(Description of the task): Report, from the records below, every line where the word "agent" appears.

(Stored items from a collection)
+ + + + + + +
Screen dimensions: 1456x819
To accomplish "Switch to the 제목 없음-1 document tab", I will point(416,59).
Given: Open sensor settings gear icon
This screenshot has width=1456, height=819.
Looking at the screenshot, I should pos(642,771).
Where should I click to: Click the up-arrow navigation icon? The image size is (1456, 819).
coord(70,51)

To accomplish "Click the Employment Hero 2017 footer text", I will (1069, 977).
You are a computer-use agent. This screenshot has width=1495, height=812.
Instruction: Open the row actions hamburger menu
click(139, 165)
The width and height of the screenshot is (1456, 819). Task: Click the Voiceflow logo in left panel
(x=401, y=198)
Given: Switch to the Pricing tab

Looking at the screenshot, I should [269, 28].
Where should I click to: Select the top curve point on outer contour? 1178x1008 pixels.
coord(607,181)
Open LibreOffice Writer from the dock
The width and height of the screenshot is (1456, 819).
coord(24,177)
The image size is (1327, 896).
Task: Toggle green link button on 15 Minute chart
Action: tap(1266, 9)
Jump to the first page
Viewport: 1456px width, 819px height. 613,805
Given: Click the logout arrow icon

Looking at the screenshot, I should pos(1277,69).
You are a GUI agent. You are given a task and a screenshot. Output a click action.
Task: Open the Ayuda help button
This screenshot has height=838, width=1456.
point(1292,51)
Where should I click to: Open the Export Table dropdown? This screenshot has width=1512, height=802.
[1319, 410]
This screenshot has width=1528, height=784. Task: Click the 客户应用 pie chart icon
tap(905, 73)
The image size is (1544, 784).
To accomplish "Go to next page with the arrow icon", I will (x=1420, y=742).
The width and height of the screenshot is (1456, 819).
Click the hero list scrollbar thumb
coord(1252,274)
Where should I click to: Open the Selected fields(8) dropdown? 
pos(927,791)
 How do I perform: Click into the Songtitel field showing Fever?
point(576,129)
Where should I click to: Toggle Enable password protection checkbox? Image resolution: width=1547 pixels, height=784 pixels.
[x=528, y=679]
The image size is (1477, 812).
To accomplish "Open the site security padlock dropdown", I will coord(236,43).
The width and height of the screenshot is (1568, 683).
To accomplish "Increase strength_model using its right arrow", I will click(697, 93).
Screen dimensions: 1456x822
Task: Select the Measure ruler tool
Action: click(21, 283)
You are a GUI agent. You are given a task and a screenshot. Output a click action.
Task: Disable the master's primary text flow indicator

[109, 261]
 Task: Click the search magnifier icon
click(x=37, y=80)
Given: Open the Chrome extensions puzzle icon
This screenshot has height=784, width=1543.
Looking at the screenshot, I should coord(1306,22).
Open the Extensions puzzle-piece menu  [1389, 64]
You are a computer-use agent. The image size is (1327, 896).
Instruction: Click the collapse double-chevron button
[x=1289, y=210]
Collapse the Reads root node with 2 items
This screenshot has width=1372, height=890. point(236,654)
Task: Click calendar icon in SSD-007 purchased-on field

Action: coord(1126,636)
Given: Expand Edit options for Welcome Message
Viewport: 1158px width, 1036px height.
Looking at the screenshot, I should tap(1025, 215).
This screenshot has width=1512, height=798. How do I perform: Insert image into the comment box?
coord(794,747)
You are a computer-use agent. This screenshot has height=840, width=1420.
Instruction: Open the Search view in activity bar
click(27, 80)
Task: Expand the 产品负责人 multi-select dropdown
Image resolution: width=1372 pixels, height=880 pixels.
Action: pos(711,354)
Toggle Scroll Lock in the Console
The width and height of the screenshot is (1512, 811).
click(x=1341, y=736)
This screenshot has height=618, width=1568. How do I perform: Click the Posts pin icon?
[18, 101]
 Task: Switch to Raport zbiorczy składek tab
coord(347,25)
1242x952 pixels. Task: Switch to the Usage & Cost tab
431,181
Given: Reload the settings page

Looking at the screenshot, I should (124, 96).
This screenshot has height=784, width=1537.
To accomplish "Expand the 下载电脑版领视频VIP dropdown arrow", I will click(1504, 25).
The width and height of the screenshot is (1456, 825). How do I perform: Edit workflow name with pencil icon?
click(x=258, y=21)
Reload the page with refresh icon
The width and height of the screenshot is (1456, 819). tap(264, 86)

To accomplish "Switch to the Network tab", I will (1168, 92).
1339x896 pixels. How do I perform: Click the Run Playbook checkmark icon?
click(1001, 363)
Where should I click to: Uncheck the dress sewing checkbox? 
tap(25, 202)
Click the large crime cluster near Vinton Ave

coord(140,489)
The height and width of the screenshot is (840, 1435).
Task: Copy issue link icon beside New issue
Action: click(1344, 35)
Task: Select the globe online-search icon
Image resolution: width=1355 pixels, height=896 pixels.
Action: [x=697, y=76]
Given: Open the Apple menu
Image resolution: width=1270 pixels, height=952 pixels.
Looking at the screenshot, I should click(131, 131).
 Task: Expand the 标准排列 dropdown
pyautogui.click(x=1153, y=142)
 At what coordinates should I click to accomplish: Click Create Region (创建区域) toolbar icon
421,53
+ + + + + + +
(Task answer):
You are a computer-use agent. This screenshot has width=1495, height=812.
You are a GUI agent. You are given a task and a screenshot. Output a click action.
You are a GUI agent. You are given a task and a screenshot. Output a click action.
You are a computer-use agent. The image size is (1327, 896).
You are a computer-use agent. This screenshot has height=840, width=1420.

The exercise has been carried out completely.